** What to work on **
Each entry below is to be copied verbatim.

..............................

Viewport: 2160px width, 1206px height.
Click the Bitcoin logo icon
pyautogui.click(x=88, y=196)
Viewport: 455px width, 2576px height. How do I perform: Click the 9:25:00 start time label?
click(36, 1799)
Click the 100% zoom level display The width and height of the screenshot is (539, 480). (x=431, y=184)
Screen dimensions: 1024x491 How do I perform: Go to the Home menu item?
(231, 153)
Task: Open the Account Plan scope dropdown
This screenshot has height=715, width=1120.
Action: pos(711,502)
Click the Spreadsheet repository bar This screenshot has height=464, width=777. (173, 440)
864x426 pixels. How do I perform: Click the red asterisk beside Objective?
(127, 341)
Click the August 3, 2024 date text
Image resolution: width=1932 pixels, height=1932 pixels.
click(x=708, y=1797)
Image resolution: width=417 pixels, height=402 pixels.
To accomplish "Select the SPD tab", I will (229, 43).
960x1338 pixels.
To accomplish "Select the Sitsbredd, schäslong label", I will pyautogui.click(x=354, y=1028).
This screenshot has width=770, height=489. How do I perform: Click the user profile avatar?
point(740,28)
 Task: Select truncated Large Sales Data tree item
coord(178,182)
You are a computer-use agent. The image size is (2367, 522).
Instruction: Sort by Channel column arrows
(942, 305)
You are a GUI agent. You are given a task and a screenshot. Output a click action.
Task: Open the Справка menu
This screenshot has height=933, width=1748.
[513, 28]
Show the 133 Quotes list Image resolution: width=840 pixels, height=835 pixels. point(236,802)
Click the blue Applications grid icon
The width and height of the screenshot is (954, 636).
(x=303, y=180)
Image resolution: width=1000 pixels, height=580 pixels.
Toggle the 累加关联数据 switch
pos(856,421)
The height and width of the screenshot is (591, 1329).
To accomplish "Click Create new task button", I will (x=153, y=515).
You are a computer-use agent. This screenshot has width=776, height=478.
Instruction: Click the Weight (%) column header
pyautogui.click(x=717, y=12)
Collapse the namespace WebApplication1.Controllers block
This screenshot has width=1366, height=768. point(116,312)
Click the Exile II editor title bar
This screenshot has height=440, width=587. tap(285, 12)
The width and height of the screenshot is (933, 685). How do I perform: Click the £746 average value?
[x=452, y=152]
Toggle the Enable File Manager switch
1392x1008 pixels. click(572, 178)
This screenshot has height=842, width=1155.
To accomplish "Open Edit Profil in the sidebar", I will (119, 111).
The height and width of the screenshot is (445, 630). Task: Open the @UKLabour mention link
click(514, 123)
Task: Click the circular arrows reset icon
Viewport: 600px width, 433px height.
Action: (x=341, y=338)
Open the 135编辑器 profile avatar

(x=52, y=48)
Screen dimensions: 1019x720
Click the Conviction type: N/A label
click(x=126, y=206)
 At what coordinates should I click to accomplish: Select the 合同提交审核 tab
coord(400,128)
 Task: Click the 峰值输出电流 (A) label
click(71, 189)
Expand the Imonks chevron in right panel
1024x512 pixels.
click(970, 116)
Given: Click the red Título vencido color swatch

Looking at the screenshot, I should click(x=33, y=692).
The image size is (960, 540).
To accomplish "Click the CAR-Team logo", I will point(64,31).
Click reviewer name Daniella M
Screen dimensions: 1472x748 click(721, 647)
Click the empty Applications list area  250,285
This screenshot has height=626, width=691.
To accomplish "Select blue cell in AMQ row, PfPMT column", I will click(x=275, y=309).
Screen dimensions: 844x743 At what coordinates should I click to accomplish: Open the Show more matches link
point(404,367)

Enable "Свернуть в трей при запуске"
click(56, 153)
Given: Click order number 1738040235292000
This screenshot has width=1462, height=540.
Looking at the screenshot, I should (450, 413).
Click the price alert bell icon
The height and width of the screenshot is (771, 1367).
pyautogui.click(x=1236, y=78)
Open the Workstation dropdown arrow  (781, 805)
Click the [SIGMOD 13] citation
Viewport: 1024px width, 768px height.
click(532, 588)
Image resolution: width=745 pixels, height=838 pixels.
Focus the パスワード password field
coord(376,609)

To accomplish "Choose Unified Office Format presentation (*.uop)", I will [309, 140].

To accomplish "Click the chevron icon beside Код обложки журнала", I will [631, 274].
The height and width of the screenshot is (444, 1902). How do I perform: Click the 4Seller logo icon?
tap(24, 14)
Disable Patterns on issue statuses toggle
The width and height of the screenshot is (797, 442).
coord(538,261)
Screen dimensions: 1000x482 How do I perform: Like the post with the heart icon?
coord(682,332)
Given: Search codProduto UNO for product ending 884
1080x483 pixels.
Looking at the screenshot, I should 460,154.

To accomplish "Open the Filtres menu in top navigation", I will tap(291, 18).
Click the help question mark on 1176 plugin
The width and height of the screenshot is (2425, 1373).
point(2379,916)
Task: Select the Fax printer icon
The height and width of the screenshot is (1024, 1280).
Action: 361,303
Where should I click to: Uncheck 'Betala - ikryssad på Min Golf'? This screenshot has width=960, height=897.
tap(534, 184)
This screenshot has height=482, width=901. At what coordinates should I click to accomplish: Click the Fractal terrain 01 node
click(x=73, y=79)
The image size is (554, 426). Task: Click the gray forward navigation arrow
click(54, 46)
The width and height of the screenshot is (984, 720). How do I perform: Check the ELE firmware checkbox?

..............................

** Solution to this exercise **
Viewport: 2160px width, 1206px height.
Click the Bitcoin logo icon
pyautogui.click(x=88, y=196)
Viewport: 455px width, 2576px height. How do I perform: Click the 9:25:00 start time label?
click(36, 1799)
Click the 100% zoom level display The width and height of the screenshot is (539, 480). (x=431, y=184)
Screen dimensions: 1024x491 How do I perform: Go to the Home menu item?
(231, 153)
Task: Open the Account Plan scope dropdown
This screenshot has height=715, width=1120.
Action: pos(711,502)
Click the Spreadsheet repository bar This screenshot has height=464, width=777. (173, 440)
864x426 pixels. How do I perform: Click the red asterisk beside Objective?
(127, 341)
Click the August 3, 2024 date text
Image resolution: width=1932 pixels, height=1932 pixels.
click(x=708, y=1797)
Image resolution: width=417 pixels, height=402 pixels.
To accomplish "Select the SPD tab", I will (229, 43).
960x1338 pixels.
To accomplish "Select the Sitsbredd, schäslong label", I will pyautogui.click(x=354, y=1028).
This screenshot has width=770, height=489. How do I perform: Click the user profile avatar?
point(740,28)
 Task: Select truncated Large Sales Data tree item
coord(178,182)
You are a computer-use agent. The image size is (2367, 522).
Instruction: Sort by Channel column arrows
(942, 305)
You are a GUI agent. You are given a task and a screenshot. Output a click action.
Task: Open the Справка menu
This screenshot has height=933, width=1748.
[513, 28]
Show the 133 Quotes list Image resolution: width=840 pixels, height=835 pixels. point(236,802)
Click the blue Applications grid icon
The width and height of the screenshot is (954, 636).
(x=303, y=180)
Image resolution: width=1000 pixels, height=580 pixels.
Toggle the 累加关联数据 switch
pos(856,421)
The height and width of the screenshot is (591, 1329).
To accomplish "Click Create new task button", I will (x=153, y=515).
You are a computer-use agent. This screenshot has width=776, height=478.
Instruction: Click the Weight (%) column header
pyautogui.click(x=717, y=12)
Collapse the namespace WebApplication1.Controllers block
This screenshot has width=1366, height=768. point(116,312)
Click the Exile II editor title bar
This screenshot has height=440, width=587. tap(285, 12)
The width and height of the screenshot is (933, 685). How do I perform: Click the £746 average value?
[x=452, y=152]
Toggle the Enable File Manager switch
1392x1008 pixels. click(572, 178)
This screenshot has height=842, width=1155.
To accomplish "Open Edit Profil in the sidebar", I will (119, 111).
The height and width of the screenshot is (445, 630). Task: Open the @UKLabour mention link
click(514, 123)
Task: Click the circular arrows reset icon
Viewport: 600px width, 433px height.
Action: (x=341, y=338)
Open the 135编辑器 profile avatar

(x=52, y=48)
Screen dimensions: 1019x720
Click the Conviction type: N/A label
click(x=126, y=206)
 At what coordinates should I click to accomplish: Select the 合同提交审核 tab
coord(400,128)
 Task: Click the 峰值输出电流 (A) label
click(71, 189)
Expand the Imonks chevron in right panel
1024x512 pixels.
click(970, 116)
Given: Click the red Título vencido color swatch

Looking at the screenshot, I should click(x=33, y=692).
The image size is (960, 540).
To accomplish "Click the CAR-Team logo", I will point(64,31).
Click reviewer name Daniella M
Screen dimensions: 1472x748 click(721, 647)
Click the empty Applications list area  250,285
This screenshot has height=626, width=691.
To accomplish "Select blue cell in AMQ row, PfPMT column", I will click(x=275, y=309).
Screen dimensions: 844x743 At what coordinates should I click to accomplish: Open the Show more matches link
point(404,367)

Enable "Свернуть в трей при запуске"
click(56, 153)
Given: Click order number 1738040235292000
This screenshot has width=1462, height=540.
Looking at the screenshot, I should (450, 413).
Click the price alert bell icon
The height and width of the screenshot is (771, 1367).
pyautogui.click(x=1236, y=78)
Open the Workstation dropdown arrow  (781, 805)
Click the [SIGMOD 13] citation
Viewport: 1024px width, 768px height.
click(532, 588)
Image resolution: width=745 pixels, height=838 pixels.
Focus the パスワード password field
coord(376,609)

To accomplish "Choose Unified Office Format presentation (*.uop)", I will [309, 140].

To accomplish "Click the chevron icon beside Код обложки журнала", I will [631, 274].
The height and width of the screenshot is (444, 1902). How do I perform: Click the 4Seller logo icon?
tap(24, 14)
Disable Patterns on issue statuses toggle
The width and height of the screenshot is (797, 442).
coord(538,261)
Screen dimensions: 1000x482 How do I perform: Like the post with the heart icon?
coord(682,332)
Given: Search codProduto UNO for product ending 884
1080x483 pixels.
Looking at the screenshot, I should 460,154.

To accomplish "Open the Filtres menu in top navigation", I will tap(291, 18).
Click the help question mark on 1176 plugin
The width and height of the screenshot is (2425, 1373).
point(2379,916)
Task: Select the Fax printer icon
The height and width of the screenshot is (1024, 1280).
Action: 361,303
Where should I click to: Uncheck 'Betala - ikryssad på Min Golf'? This screenshot has width=960, height=897.
tap(534, 184)
This screenshot has height=482, width=901. At what coordinates should I click to accomplish: Click the Fractal terrain 01 node
click(x=73, y=79)
The image size is (554, 426). Task: Click the gray forward navigation arrow
click(54, 46)
The width and height of the screenshot is (984, 720). How do I perform: Check the ELE firmware checkbox?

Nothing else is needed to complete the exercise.